Legal system is well-set to handle end-of-life decisions
by Lance Tibbles

March 30, 2005

A majority of us will die when medical treatment could have kept our bodies alive for a while longer.

The Terri Schiavo matter involves difficult decisions that families now make daily. These decisions are emotional, but the legal and ethical issues involved are well-settled. This fact should not be obscured by grandstanding groups, a decade of state court decisions, a federal statute hastily enacted in the middle of the night applying only to a single individual, decisions by three levels of federal courts in rapid succession or a governor threatening to take custody of an incompetent individual to compel medical treatment.

Let’s put this case in its bioethics framework.
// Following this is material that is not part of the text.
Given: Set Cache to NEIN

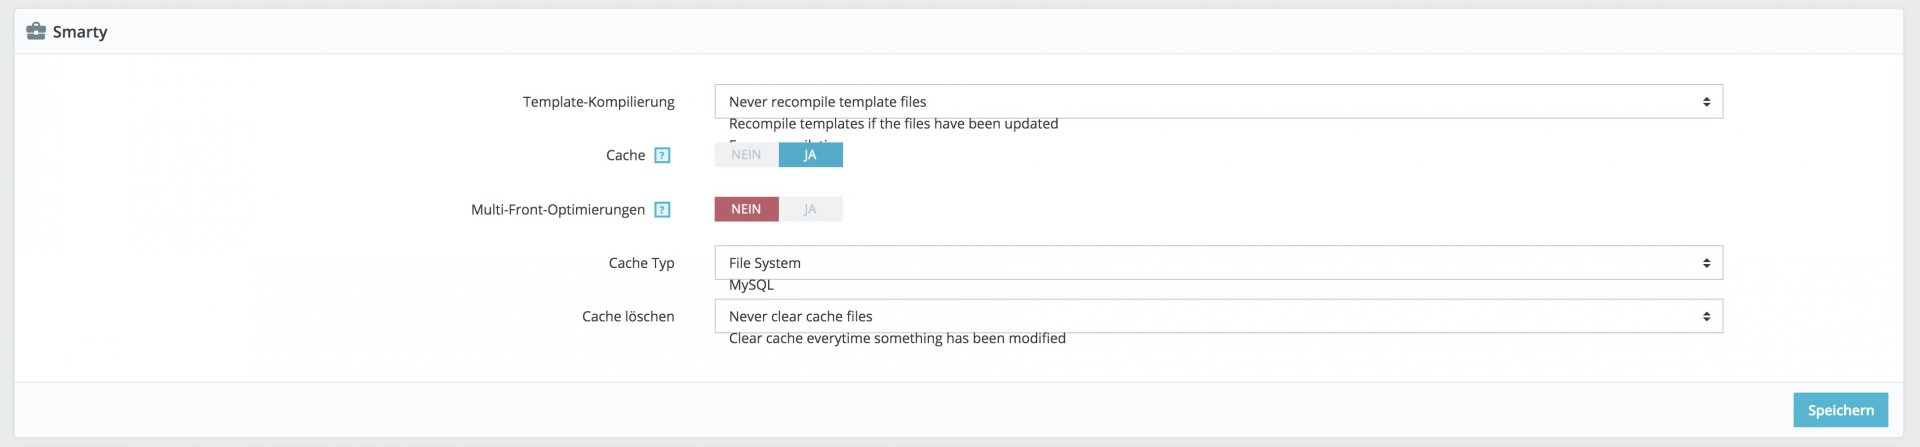Looking at the screenshot, I should pos(746,155).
Biological technologies fragment life processes, often making classification systems inadequate for describing, explaining and justifying actions. New reproductive techniques separate genetics from gestation; a fertilized ovum from one woman is implanted in another. Who can be called the mother?

New reproductive technologies produce entities in novel circumstances. A cryo-preserved embryo is a life in limbo. Siblings conceived at the same moment can be born decades apart. Life support systems can maintain cardiovascular function in the absence of neurological capacity. Technology separates life as an organism from life as a functioning person. A permanently unconscious body lives but the functioning person is gone. The familiar categories – alive, dead, sick – do not fit what we see.

But despite these conceptual difficulties, the legal rules for decision-making for incompetent individuals, including those who are permanently unconscious, are relatively clear. Competent adults always have had the right to refuse medical treatment, including life-sustaining treatment. It is generally agreed that medical treatment includes not only antibiotics, resuscitation, surgery, radiation, and chemotherapy, but also medically administered oxygen, hydration and nutrition for those whose illness or injury prevents them from breathing, drinking or eating.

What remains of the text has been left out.